會說是「我們家」的病人,還有更幽微的意義是:許多非精神科從業的人,會把精神科病人特別區隔開來,說這是「你們」的病人。
我們苦笑,好啊,我們就我們,就算許多「我們家的病人」並不想承認,但把這句話掛在嘴邊時,我們要傳達的不只是對區隔的無奈、也是接納。因為知道,我們家的病人最缺乏的,就是被接納。
學會接納「我們家的病人」,其實也是在學會接納自己。而且每個人,包括我自己,都有可能是「我們家的病人」。
我們家的病人,可能是思覺失調症的患者,是你許久未見的國小同學。
我們家的病人,可能是失智症的老人,是你走失的爺爺。
我們家的病人,可能是從小被虐待、霸凌、未成年就嫁了一個酒癮的老公、生了五個小孩又離婚的崩潰婦女,是你某一次在逛百貨公司時,旁邊正在打掃廁所、用塑膠手套遮住割腕傷痕的清潔人員。
我們家的病人,也可能是,你的家人許久不再談及,被安置在慢性機構,那個已經被家族遺棄的、智能不足的阿姨。
他們都被叫做「精神科的病人」,但,每個都不一樣,有可惡的、有可愛的、有可憐的,但絕大部分,都是又可惡又可愛又可憐,正如所有其他科的病人一樣,也正如這個社會上所有人一樣,不會只有一種形容詞。
唯一不一樣的是,當我們科的病人做了某些事之後,會馬上被說「因為他是精神病」。
速審速決。
越對精神科病人瞭解的人,越不會把每種不同的病況混為一談,也越不敢把每個人背後錯綜複雜的生命輕易地解讀——尤其是,解讀成最輕便、最符合自己想像的那種版本。
反而,越對精神疾病不瞭解的人,越喜歡罵人是精神病,越誇誇其談、好似抓人住院就能解決一切。
當我們科的病人正在疾病的急性期、或者創傷和壓力最大的時候,我們往往會勸他,不要在這個時候下重大決定,因為這時候最容易被情緒影響、最可能造成無法挽回的結果。

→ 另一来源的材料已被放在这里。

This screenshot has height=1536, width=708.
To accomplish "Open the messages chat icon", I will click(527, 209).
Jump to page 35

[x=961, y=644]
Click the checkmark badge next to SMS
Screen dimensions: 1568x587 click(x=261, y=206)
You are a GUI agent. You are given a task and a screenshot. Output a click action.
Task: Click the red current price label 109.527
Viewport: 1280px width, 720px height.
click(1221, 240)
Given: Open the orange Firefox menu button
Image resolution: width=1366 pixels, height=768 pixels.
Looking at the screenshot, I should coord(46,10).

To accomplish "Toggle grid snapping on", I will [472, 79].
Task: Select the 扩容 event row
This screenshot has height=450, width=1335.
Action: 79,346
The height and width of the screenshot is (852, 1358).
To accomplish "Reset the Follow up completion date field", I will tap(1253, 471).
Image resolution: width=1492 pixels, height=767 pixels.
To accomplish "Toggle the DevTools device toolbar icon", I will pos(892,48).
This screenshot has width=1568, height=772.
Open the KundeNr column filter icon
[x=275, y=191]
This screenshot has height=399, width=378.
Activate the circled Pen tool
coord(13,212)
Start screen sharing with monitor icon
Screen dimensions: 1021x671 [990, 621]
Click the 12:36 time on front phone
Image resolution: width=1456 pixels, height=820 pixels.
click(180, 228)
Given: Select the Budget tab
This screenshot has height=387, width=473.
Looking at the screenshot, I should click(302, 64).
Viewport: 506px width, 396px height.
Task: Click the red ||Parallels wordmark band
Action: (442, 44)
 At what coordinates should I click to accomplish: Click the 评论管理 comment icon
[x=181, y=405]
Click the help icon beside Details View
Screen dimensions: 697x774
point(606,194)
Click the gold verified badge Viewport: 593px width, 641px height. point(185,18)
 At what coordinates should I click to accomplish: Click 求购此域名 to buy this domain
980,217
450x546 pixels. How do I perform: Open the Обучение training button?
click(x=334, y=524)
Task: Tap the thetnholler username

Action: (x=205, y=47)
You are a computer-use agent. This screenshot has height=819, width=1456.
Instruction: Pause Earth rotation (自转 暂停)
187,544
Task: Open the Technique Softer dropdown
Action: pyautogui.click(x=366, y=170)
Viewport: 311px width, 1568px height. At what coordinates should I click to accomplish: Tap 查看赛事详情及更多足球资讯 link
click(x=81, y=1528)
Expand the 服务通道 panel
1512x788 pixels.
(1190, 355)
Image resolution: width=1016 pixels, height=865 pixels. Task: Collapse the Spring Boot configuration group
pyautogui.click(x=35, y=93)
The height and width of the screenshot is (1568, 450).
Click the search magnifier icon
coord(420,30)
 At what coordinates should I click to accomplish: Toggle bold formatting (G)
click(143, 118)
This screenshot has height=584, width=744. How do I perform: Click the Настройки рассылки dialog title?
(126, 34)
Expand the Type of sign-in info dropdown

如果整個台灣社會也可以被視為一個個體,當這個個體受到這麼大的集體創傷,歇斯底里地想要把身上那些看似髒污的器官清除乾淨,於是決定開始清算酒癮、毒癮、精神病患、還有各式各樣的「怪人」們時,我們是否真的在做理智的判斷?
我們以為身體就此潔淨無垢了,卻沒發現,我們只是快刀割掉了自己的直腸。